Hi, I’m Jocelyn. Let me introduce myself. Over the course of the last few years I’ve gone from being married, a new mom, divorced, a single mother, to now a newlywed stepmom. My mind is blown on so many levels!
First of all, I NEVER saw myself divorced. It took a lot of self-reflecting and self-discovery to get over the embarrassment of a failed marriage. It was absolutely necessary though. My ex and I had a toxic marriage which wasn’t conducive for raising our son.
The divorce was definitely a humbling experience for me. I found myself living in my best friend’s basement with my one year old while in the process of buying a home for my son and I. I didn’t ask her, she didn’t have to open her home to me. She had three children of her own, a husband, a busy career but there she was opening up her home without hesitation or an anticipated move out date. Then, my girlfriends helped me move out of my house. I have the kind of friends who have extremely busy lives. I would not be surprised if I saw them once every three to six months. It’s definitely something well planned out and booked months in advance, but they dropped everything for me. I had a slipped disc in my back but I’m so damn stubborn I insisted on moving everything with just badass girl power. I still have no idea how we did it, but I’m forever grateful for them!
When I finally settled into our home and my son was with his dad, I finally got around to taking care of me. I watched the most AMAZING Ted Talk, Brene Brown: The power of vulnerability (https://www.ted.com/talks/brene_brown_on_vulnerability). I recommend this video to everyone it completely changed my life! I knew I needed to change, so I started with being vulnerable and open-minded. I knew I needed to surround myself with women who were driven, successful, smart and wanted to come out of their situation on top of the world. I googled, I asked around to my girlfriends and I soon came to the realization I was the only one in my social group divorced! I mean that’s awesome, but it totally gave me another reason to be embarrassed! I got over it when I was introduced to a single moms group at my church (http://www.singleparentprovision.org/groups). They were everything I was looking for and more! They were successful, smart, driven, had values, goals and weren’t sitting around gossiping like victims. They provided strength and guidance that I needed at that time. Once again, I’m forever grateful!
Now, speed forward approximately one year. I met an amazing man through Match.com. Yes, the dating website. Who knew, right?! He was immediately my forever always! He came with two children. I will never forget the night I met them. It was the end of May, they just finished school for the year. My (now) husband invited me over for dinner and a movie. We sat at the table for dinner where they proceeded to drill me with the most adorable questions. How did I meet their dad? Did I have any children? I had a little boy?! What’s he like?! Did I have pets? OMG! I have a cat?! How exciting! Will they get to meet my cat? After dinner they played outside while we cleaned up and then we finished the evening with a movie. They both wanted to sit next to me so I had one on each side snuggled up against me. I melted, it’s forever burned into my memory.

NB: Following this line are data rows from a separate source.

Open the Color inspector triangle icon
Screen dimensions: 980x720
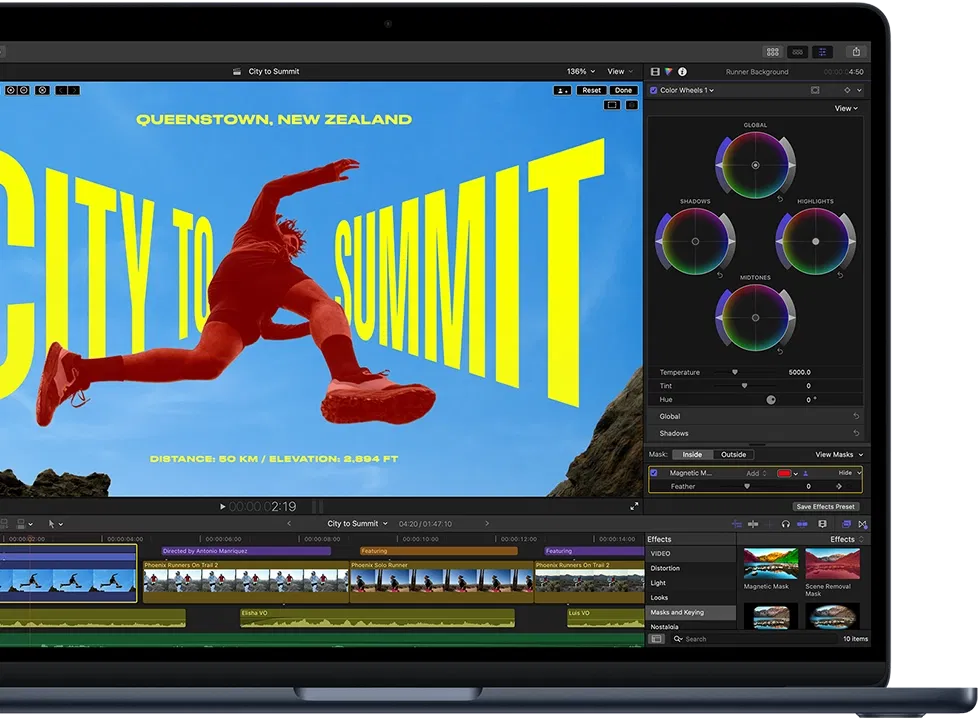click(x=669, y=72)
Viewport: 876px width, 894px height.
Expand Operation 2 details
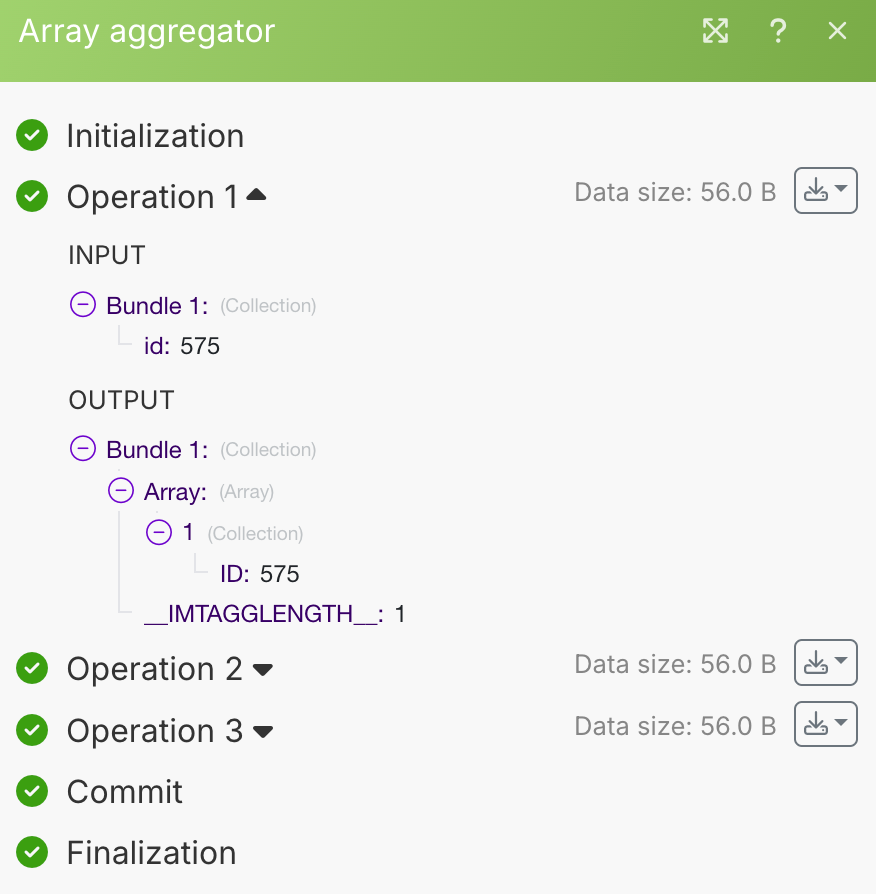pos(262,670)
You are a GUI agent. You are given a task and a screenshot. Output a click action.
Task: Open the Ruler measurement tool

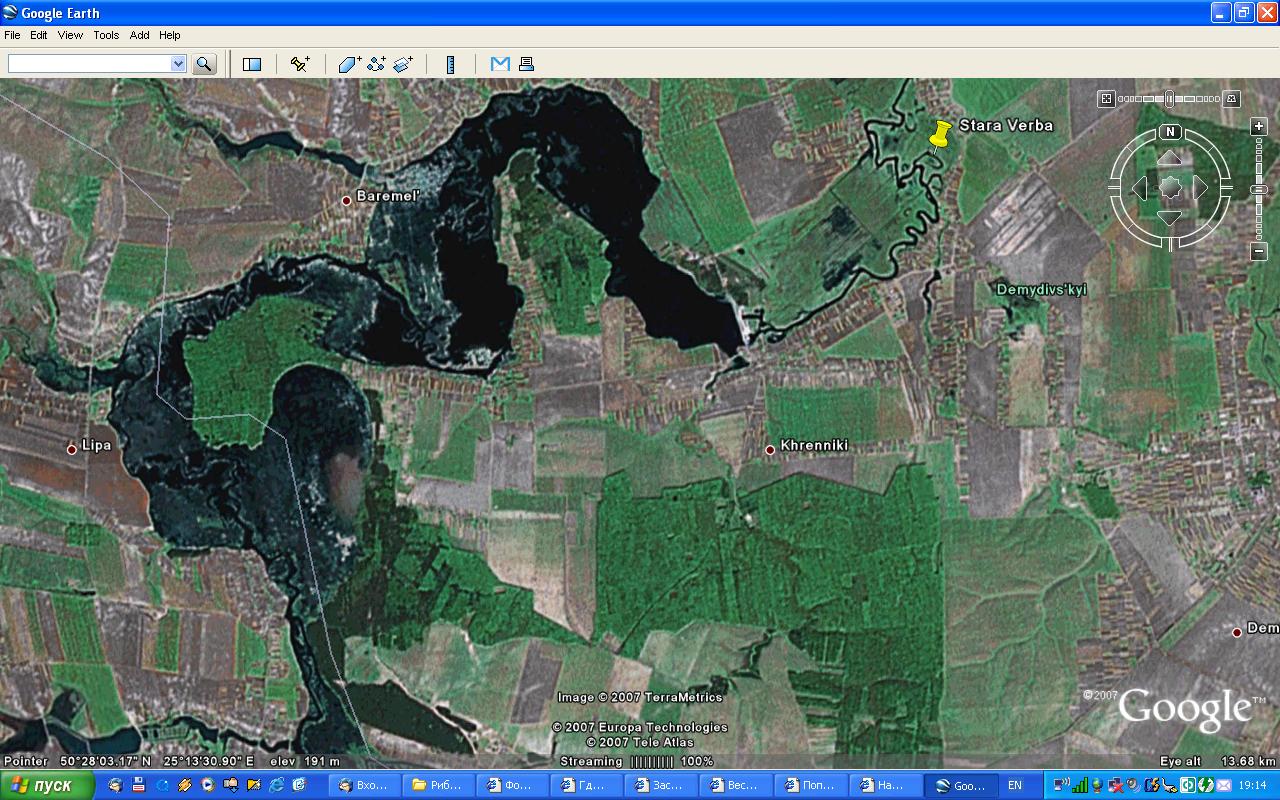451,64
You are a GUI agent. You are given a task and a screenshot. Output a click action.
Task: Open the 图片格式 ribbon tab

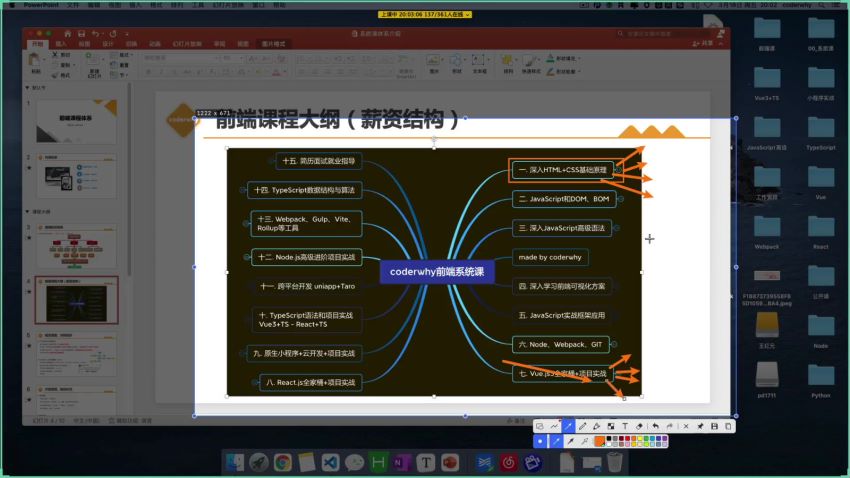[273, 44]
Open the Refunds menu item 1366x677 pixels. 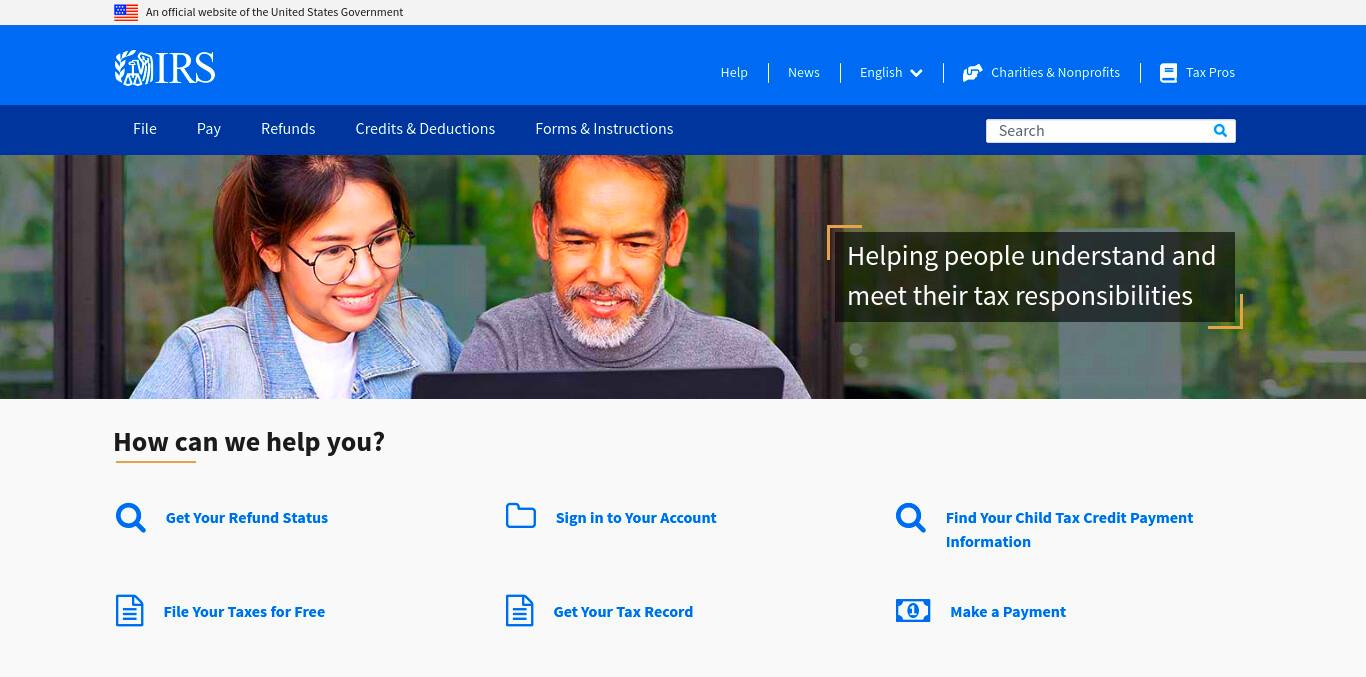point(288,129)
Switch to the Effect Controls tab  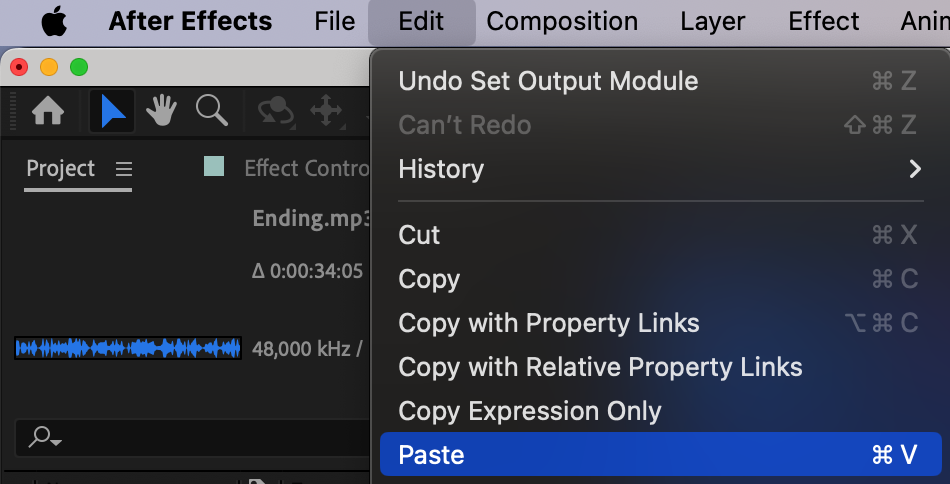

The night I met the children I realized this relationship isn’t just about their father and me. It was sinking in that what I do, how I behave, how I treat them or their father will have a lasting impact on them. My husband and I talked endlessly about how we wanted to blend our families. My husband, however, was only dreaming about blending our family from a traditional family perspective. I, on the other hand, had divorced parents so I knew it wasn’t simple or as basic as a traditional family. I again took to googling and asking around for support, but I wasn’t able to find local support. There wasn’t a group like the single moms group for stepmoms.
I did find a few groups on Facebook for blended families, and there I found women who asked for help on very personal, complex blended family issues, and were given responses like, “leave now”, “get away while you can”, or “the ex is such a psycho bitch”. I became so upset I had to unfollow these groups because their negativity haunted me every time a post popped up in my news feed. My mind couldn’t wrap itself around the pain these poor women were in, and who were pouring their hearts out asking for help, only to be told to “get out while you can”. Clearly, they are not looking to get out. They are asking for support, searching for guidance, and looking for hope!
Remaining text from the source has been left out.